When the news first emerged in January that the Patriots were being investigated for tampering with the air pressure inside footballs used in the AFC title game, my wife had some questions. Our conversation quickly became an Abbott-and-Costello routine, with yours truly playing the role of Costello. As usual.

“Why is this important?” she said.

“Because the NFL said it is.”

“Why does the NFL think it’s important?”

“Because it’s in the rule book.”

“What’s in the rule book?”

“The amount of pressure that has to be in the balls.”

“How did it get there?”

“Someone put it there.”

“Who?”

“The NFL.”

“When air is let out of the football, does it still look like a football?”

“Yes.”

“So why do they take air out of it?”

“Because that makes it easier for the quarterback to throw.”

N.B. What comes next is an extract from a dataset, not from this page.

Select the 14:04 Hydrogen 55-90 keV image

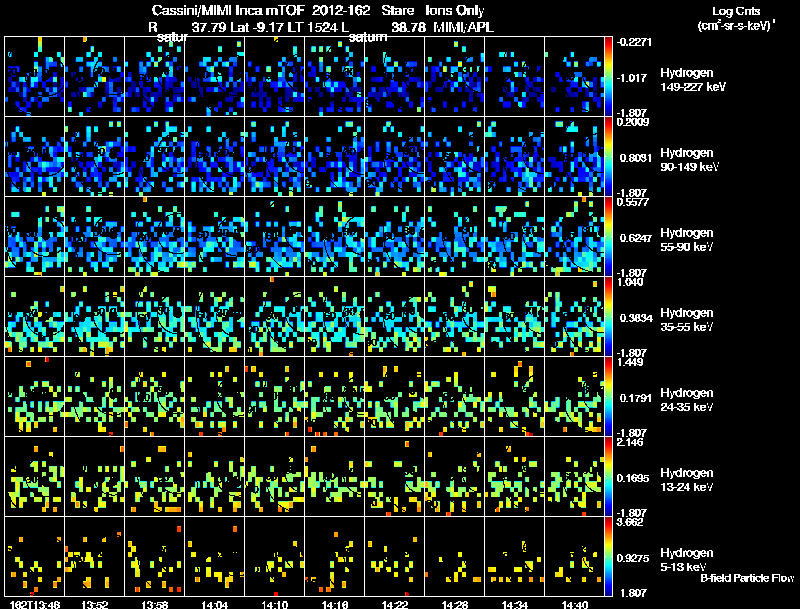tap(214, 236)
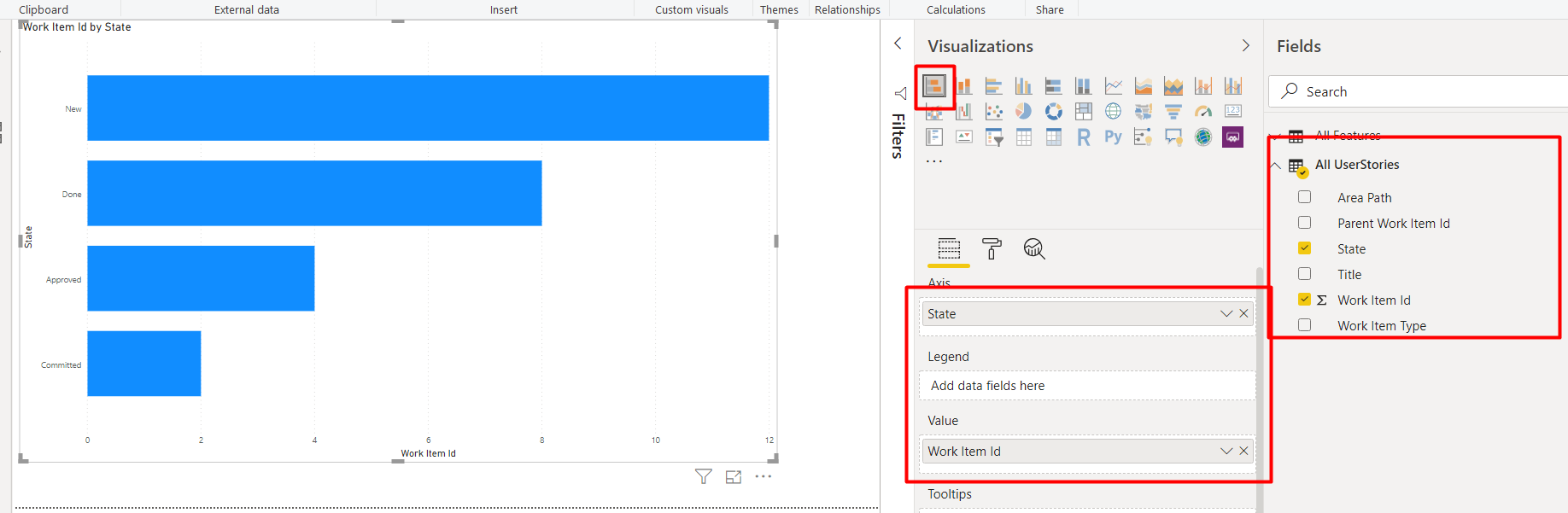The width and height of the screenshot is (1568, 513).
Task: Open the State axis field dropdown
Action: click(x=1226, y=314)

“Isn’t that what the NFL wants?”

Indeed it is. That’s why, when the NFL changed the procedures for kicking balls more than a decade ago, the NFL didn’t use a similar fresh-from-the-box approach for balls used by the offense. And that’s why, in 2006, the NFL modified the rules to allow visiting teams to bring their own balls to a game, instead of using the ones the home team gave them.

In the aftermath of the AFC title game, NFL V.P. of officiating Dean Blandino explained that the 12.5-to-13.5-PSI range has been in place for decades, with no debate or analysis over whether the range should change.

“I have rule books going back to 1940 in my office, and that was in the 1940 rule book,” Blandino told reporters in January. “[NFL Senior Vice President of Player Personnel and Football Operations] Joel Bussert, who many of you know in the league office who’s kind of a historian, he’s got rule books that go back prior to that. It’s been in there even before 1940.”

Blandino also acknowledged that the league will look at whether to adjust the range. But it could be too late to allow teams to use even less than 12.5 PSI, given the time, effort, and money invested in determined whether the Patriots deliberately did just that. How can the NFL punish the Patriots for undermining the integrity of the game by going below 12.5 PSI and then relax that standards so that anyone can do it without consequence?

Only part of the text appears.